Ma come potranno in futuro cercare di fermare questo fenomeno? Da Settembre è già in funzione la piattaforma Piracy Shield. Messa a punto dallo Studio Previti e donata dalla Lega Serie A all’AGCOM, è pensata per intervenire su due fronti, intercettando sia chi diffonde il segnale pirata e sia chi ne sta usufruendo.
Il Commissario AGCOM ha annunciato qualche giorno fa l’arrivo del protocollo che dovrebbe consentire di applicare in maniera semplice le sanzioni da 150 a 5.000 euro previste da un’apposita legge approvata lo scorso anno. L’obiettivo è dunque quello di identificare gli indirizzi IP di chi diffonde il segnale pirata e degli utenti che lo visualizzano, così da poterli rintracciare, bloccare e multare. Questo blocco è automatico, non è previsto un controllo umano, motivo per cui è stata creata una lista di siti che non possono essere interessati dalle segnalazioni.
Purtroppo tutto ciò non è bastato per proteggere i siti legali, che sono stati bloccati in quanto si sono trovati a condividere il proprio indirizzo IP con quelli illegali (grazie ad appositi stratagemmi dei pirati informatici).
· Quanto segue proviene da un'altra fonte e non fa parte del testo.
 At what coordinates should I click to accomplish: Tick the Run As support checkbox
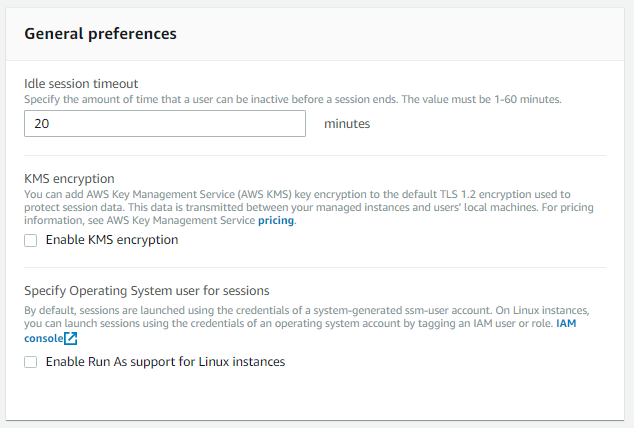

Motivo per cui si è lavorato a una versione 2.0 di Piracy Shield, che entrerà in funzione tra qualche settimana: Google potrebbe aiutare il dialogo e la procedura, finalmente, si è trovata la quadra sul famoso protocollo tra Procura e Guardia di Finanza, che consentirà di scambiarsi informazioni per identificare gli utenti che fruiscono dei servizi pirata.